Italian imports fall into several main categories:
Energy products: approximately €110 billion in 2025, representing 18.6% of the total. Italy remains dependent on imported natural gas, crude oil, and electricity, primarily from Algeria, Norway, and Azerbaijan.
Intermediate and industrial goods: nearly €220 billion (37%), including metals, chemicals, electronic components, and machine tools.
Consumer goods: approximately €130 billion (22%), dominated by textiles, pharmaceuticals, electronics, and food products. Agricultural and food products: approximately €45 billion (7.5%), including a significant share of cereals, soybeans, meat, and tropical fruits.
Digital services and technologies: approximately €85 billion (14%), experiencing strong growth thanks to digitalization and imports of software, IT services, and technology licenses.
The European Union remains Italy's main supplier, accounting for 55% of imports, with Germany (17%) leading in machinery, vehicles, and chemicals, followed by France (9%) in pharmaceuticals and food products, the Netherlands (6%) in energy and logistics, and Spain (5%) in agriculture and textiles.
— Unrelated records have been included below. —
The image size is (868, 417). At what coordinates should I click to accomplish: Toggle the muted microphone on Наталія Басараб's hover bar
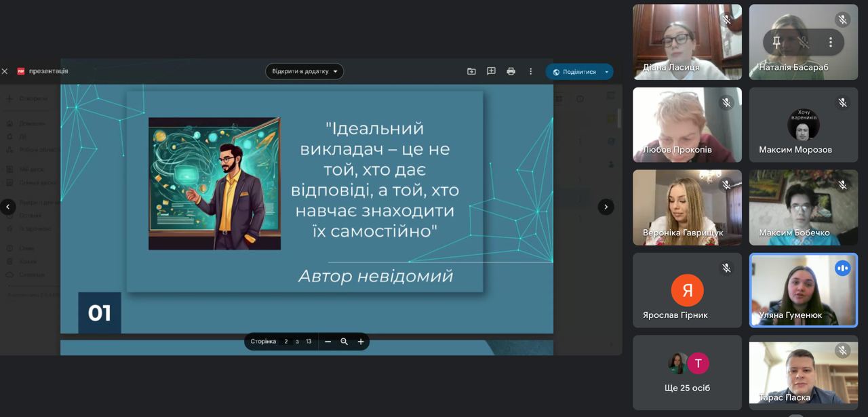click(x=804, y=42)
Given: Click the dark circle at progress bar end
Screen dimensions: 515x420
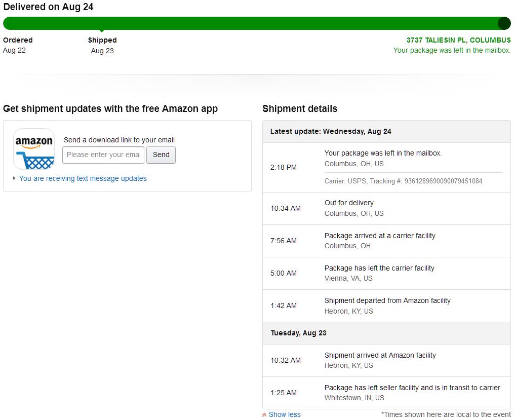Looking at the screenshot, I should coord(504,23).
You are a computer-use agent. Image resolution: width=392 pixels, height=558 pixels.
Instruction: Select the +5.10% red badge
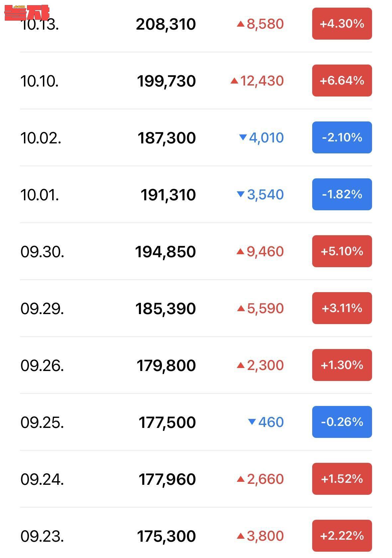pyautogui.click(x=342, y=251)
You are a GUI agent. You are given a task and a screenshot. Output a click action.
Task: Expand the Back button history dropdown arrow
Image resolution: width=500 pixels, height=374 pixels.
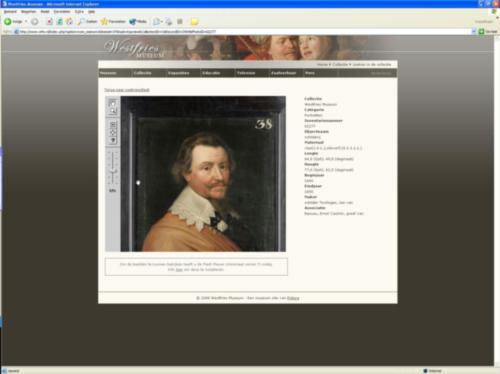pos(26,21)
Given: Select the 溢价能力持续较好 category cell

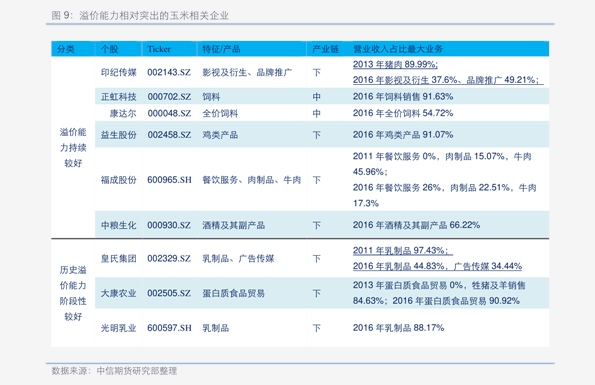Looking at the screenshot, I should [x=73, y=148].
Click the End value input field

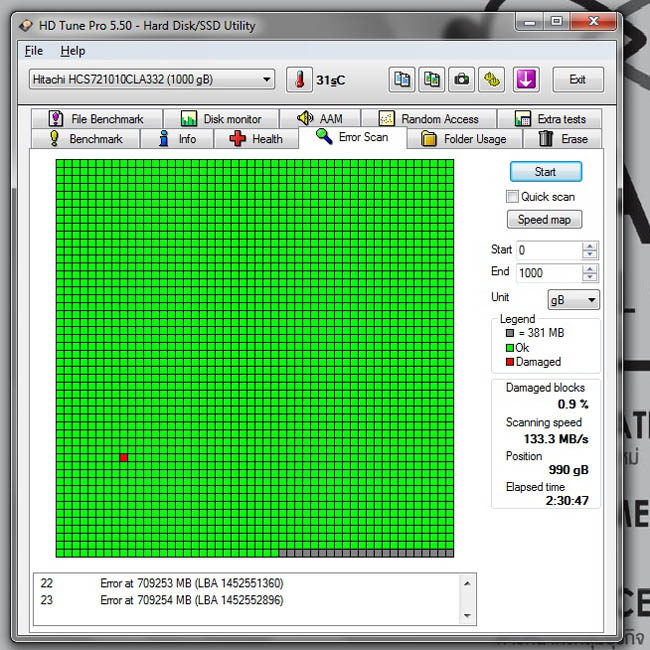click(549, 273)
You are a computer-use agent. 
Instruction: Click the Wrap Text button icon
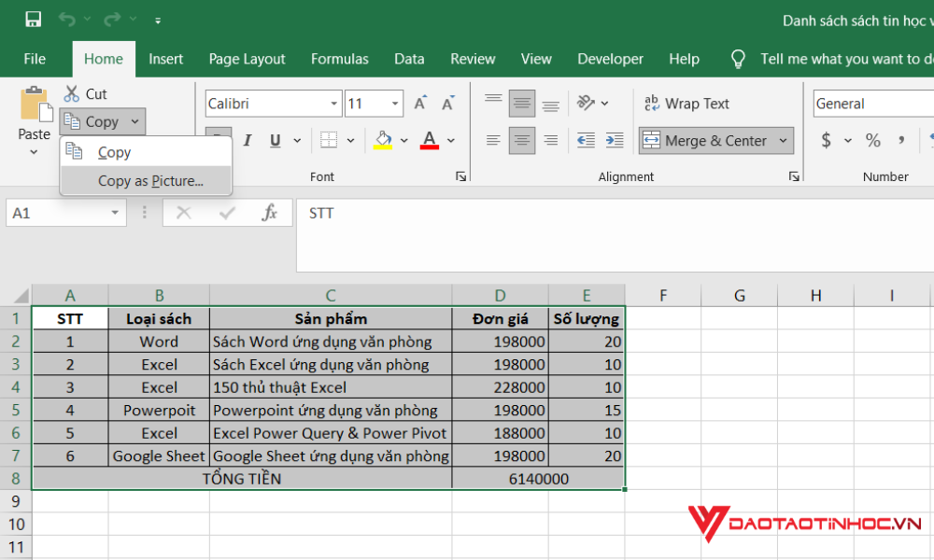pyautogui.click(x=655, y=103)

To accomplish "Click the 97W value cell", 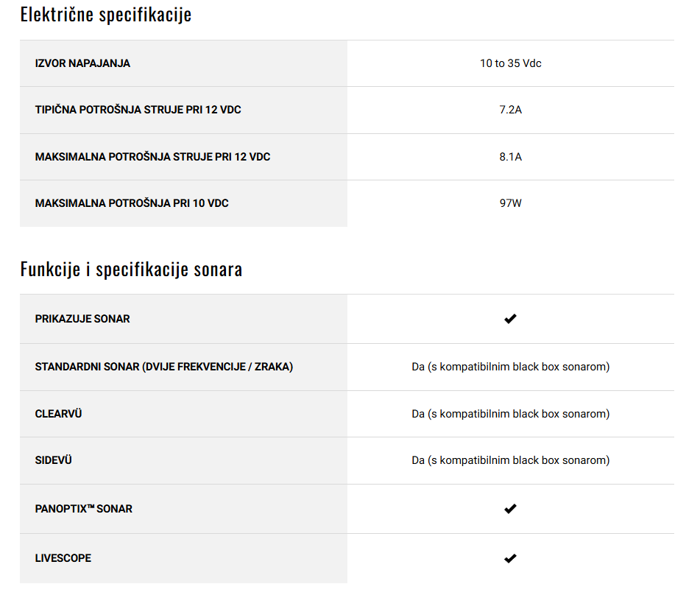I will point(511,203).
Outside the EU, China accounts for 9% with electronic equipment and consumer goods, the United States 6% in technology and pharmaceuticals, while Algeria and Azerbaijan together supply 5% in hydrocarbons, and Turkey 3% in metallurgical products and automotive parts.
In 2025, Italian imports are characterized by an energy transition with a decline in fossil fuels (from 22% in 2020 to less than 19% in 2025) in favor of renewable energy equipment, an industrial recovery supporting demand for intermediate goods, strong growth in the digital sector with more than 8% per year for IT services and information technology, and a stabilization of energy costs thanks to the appreciation of the euro to around 1.12 USD/EUR.
Despite the strength of its trade, Italy remains vulnerable due to a high level of energy dependence, which fuels a trade deficit of nearly €35 billion. Its industrial competitiveness remains under pressure from Asian competition, while the country must increase its investments in research and innovation to reduce its technological vulnerability and strengthen its economic resilience.
Diversifying supplies, accelerating the energy transition, and strengthening the digital transformation: these are the priorities that will enable the Italian economy to become more resilient and competitive in the years to come.